Passage provided
○ ○ ○

Two early intervention programs to get at-risk Indigenous youth off the streets and into employment will open in Logan, providing mentoring, life skill workshops and cultural connection.
One of the programs will be run by Gunya Meta, a First Nations not-for-profit at Logan Central. It will span 18 months, providing support to 20 local children aged 10-17 over 18 months.
According to Gunya Meta, the program will aim to strengthen emotional regulation, healthy relationships, cultural identity, and family inclusion through transition-to-work training, kinship mentors, cultural immersion, and trauma-informed workshops.Â
Ultimately, it will aim to reduce early criminal behaviours, and empower youth and families.  
“We called our program ‘Strong Warrior Strong Future’ because we believe in our young people,” Gunya Meta’s Aunty Faith said.
“We want to try and work with our families around early intervention. If we can start with our younger ones and educate them, and put the support around them to show there are different ways of life.”

○ ○ ○

Given exercise
Reproduce word for word everything from "According to Gunya" down to "Aunty Faith said." in the article on the Logan youth programs. The items that come after this article are separate material, unrelated to it.

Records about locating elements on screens

○ ○ ○

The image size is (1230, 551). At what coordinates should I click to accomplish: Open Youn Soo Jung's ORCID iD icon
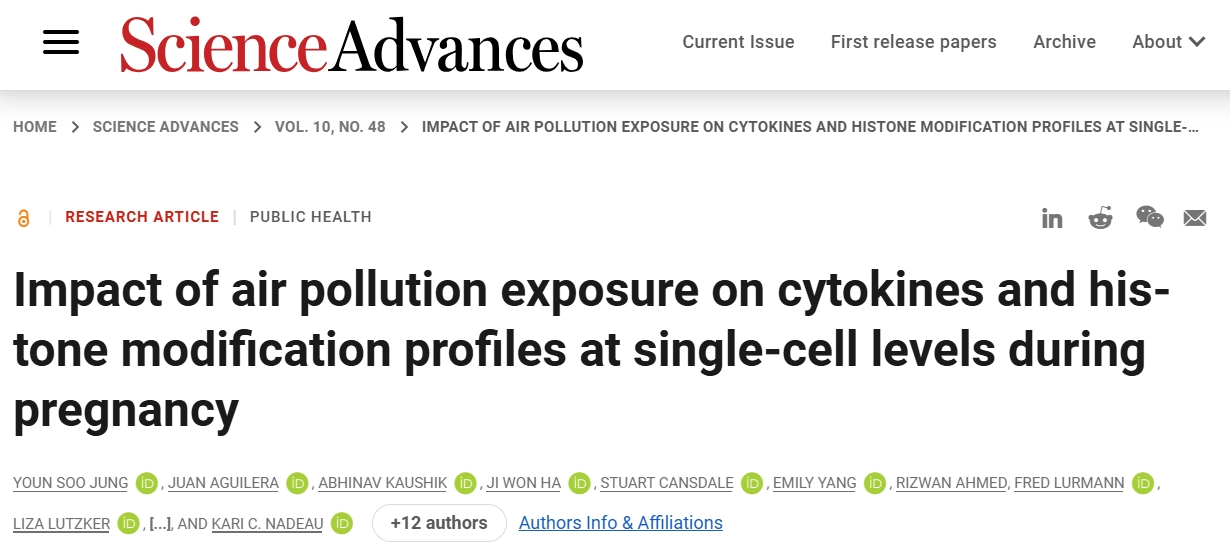(147, 483)
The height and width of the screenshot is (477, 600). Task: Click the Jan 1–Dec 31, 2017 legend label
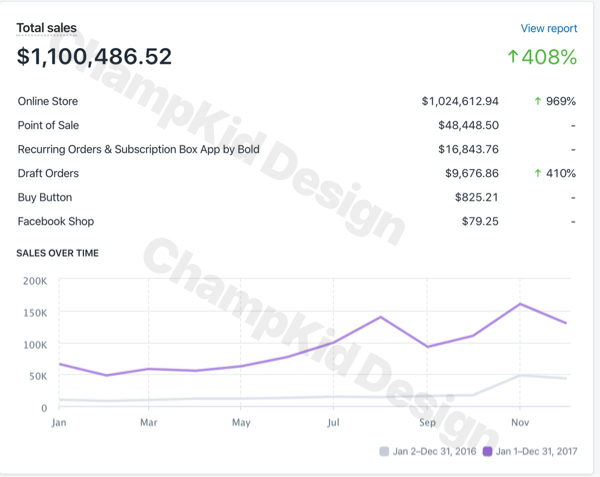pyautogui.click(x=537, y=452)
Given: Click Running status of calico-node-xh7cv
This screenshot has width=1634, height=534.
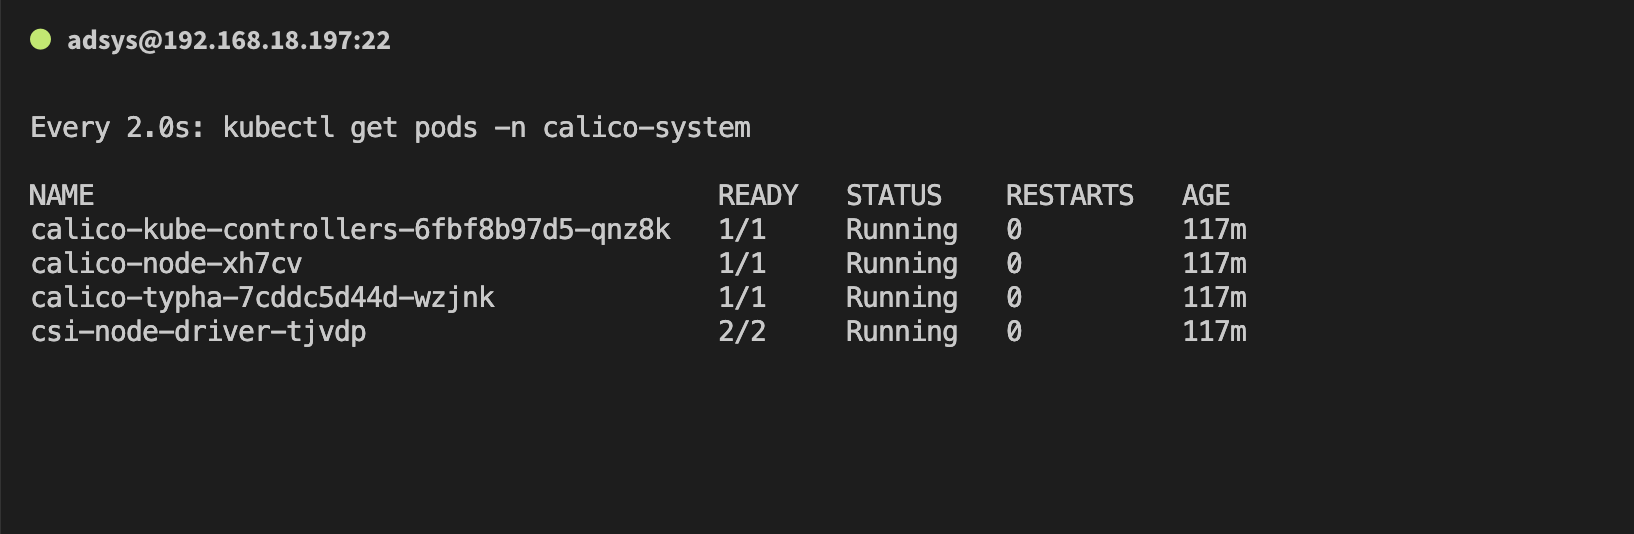Looking at the screenshot, I should tap(902, 264).
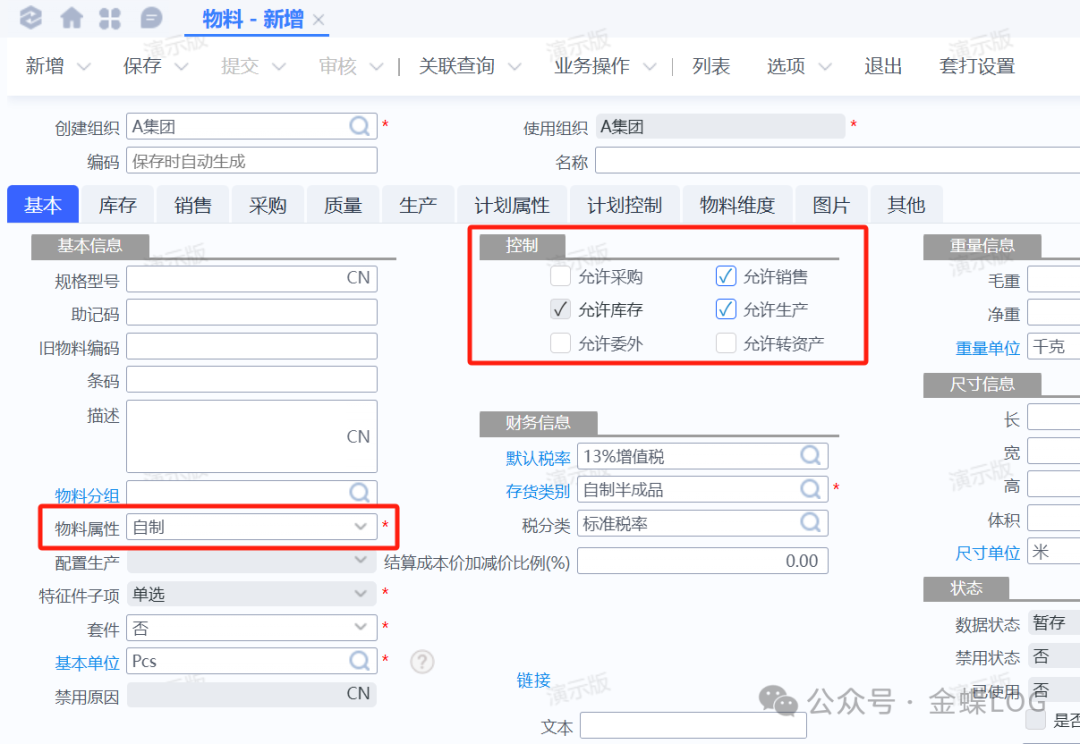The width and height of the screenshot is (1080, 744).
Task: Open the 计划属性 tab
Action: pos(512,205)
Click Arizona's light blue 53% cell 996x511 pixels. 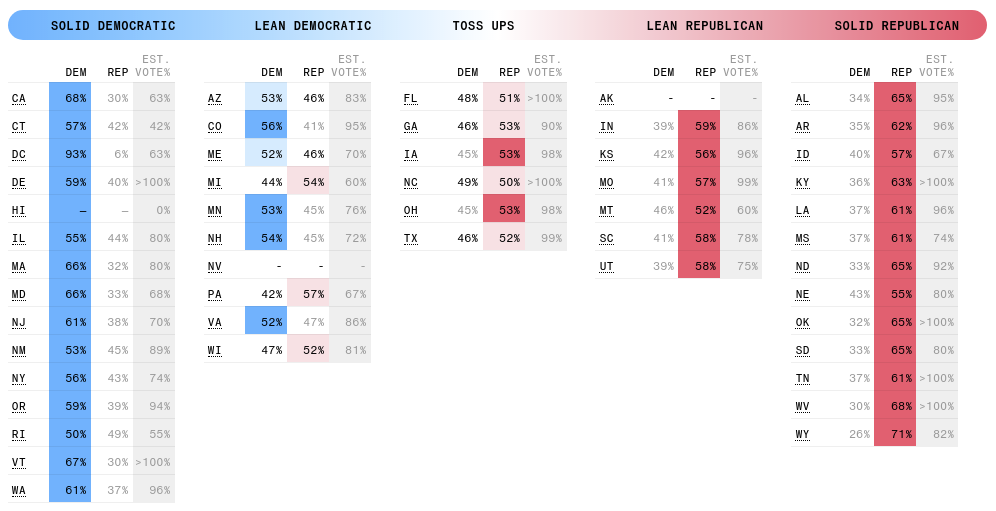click(266, 98)
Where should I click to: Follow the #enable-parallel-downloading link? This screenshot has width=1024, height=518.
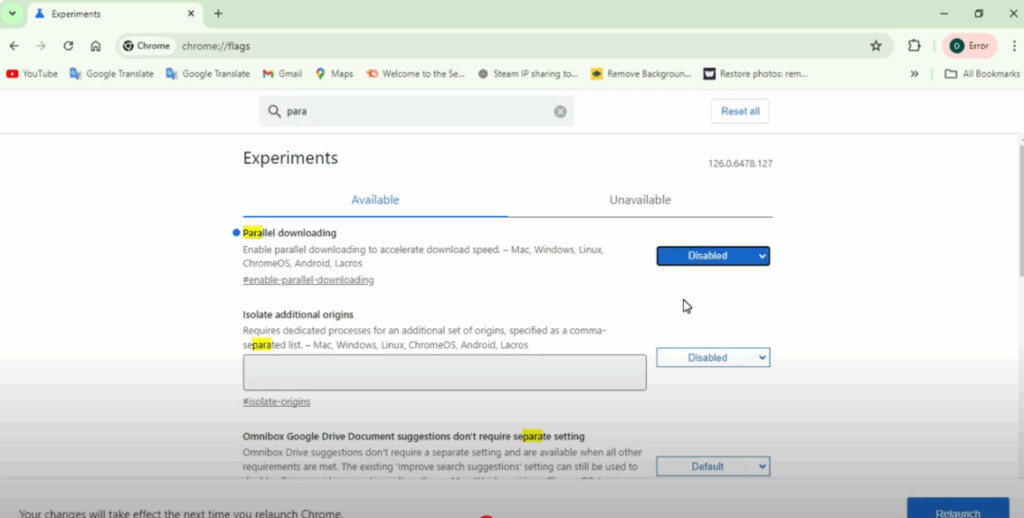(x=308, y=280)
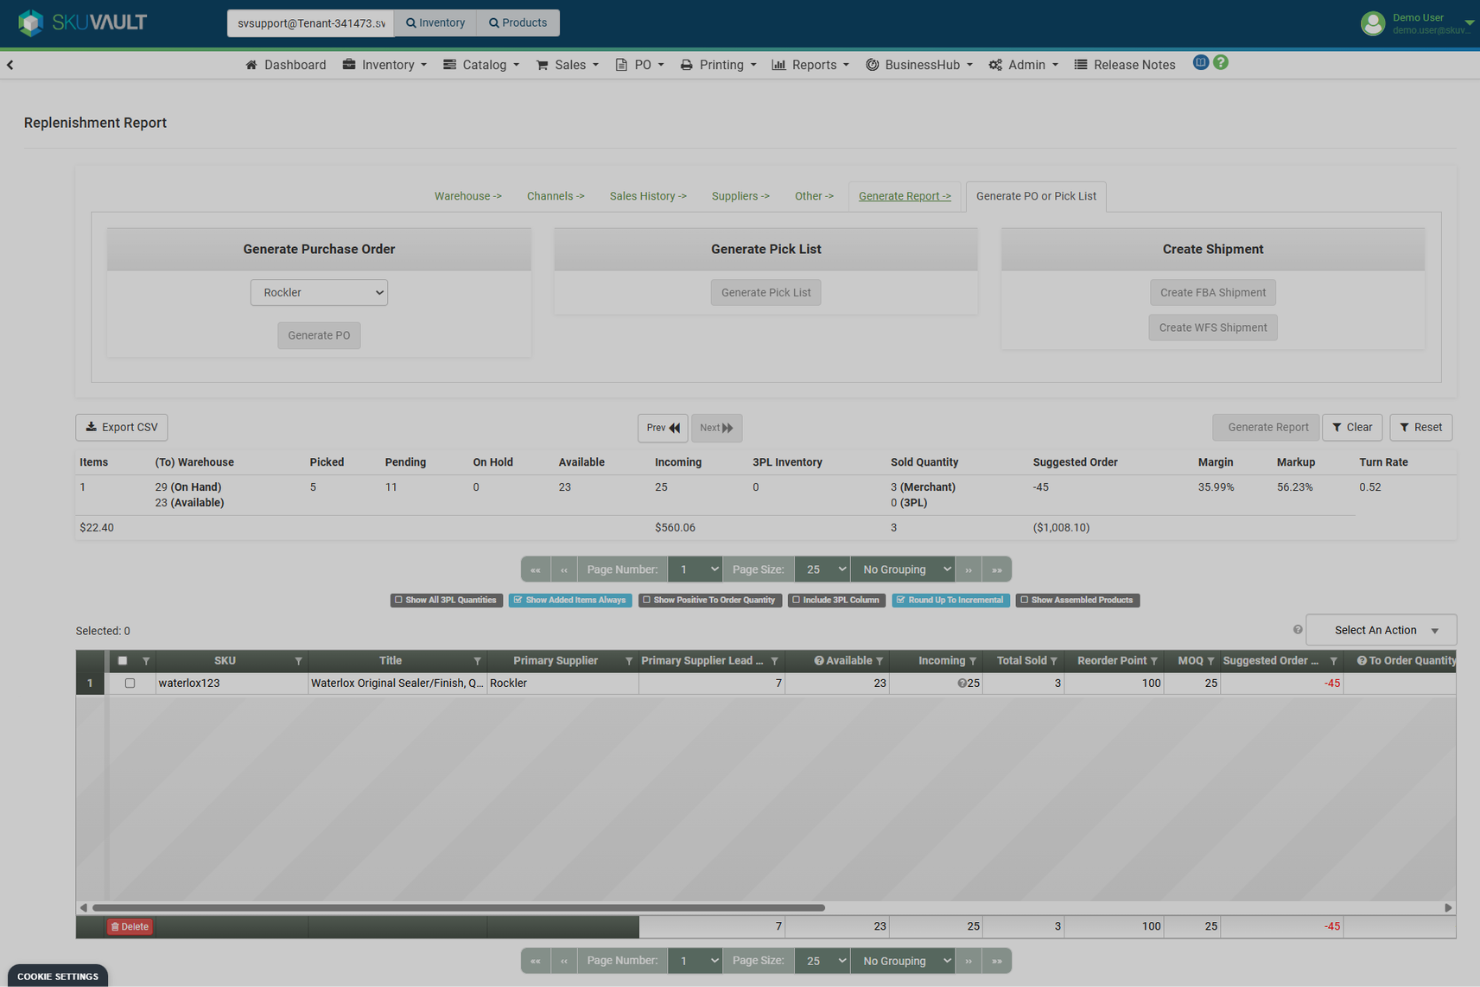The width and height of the screenshot is (1480, 987).
Task: Click the green help question mark icon
Action: 1220,62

○ ○ ○

Finished task
According to Gunya Meta, the program will aim to strengthen emotional regulation, healthy relationships, cultural identity, and family inclusion through transition-to-work training, kinship mentors, cultural immersion, and trauma-informed workshops.Â
Ultimately, it will aim to reduce early criminal behaviours, and empower youth and families.  
“We called our program ‘Strong Warrior Strong Future’ because we believe in our young people,” Gunya Meta’s Aunty Faith said.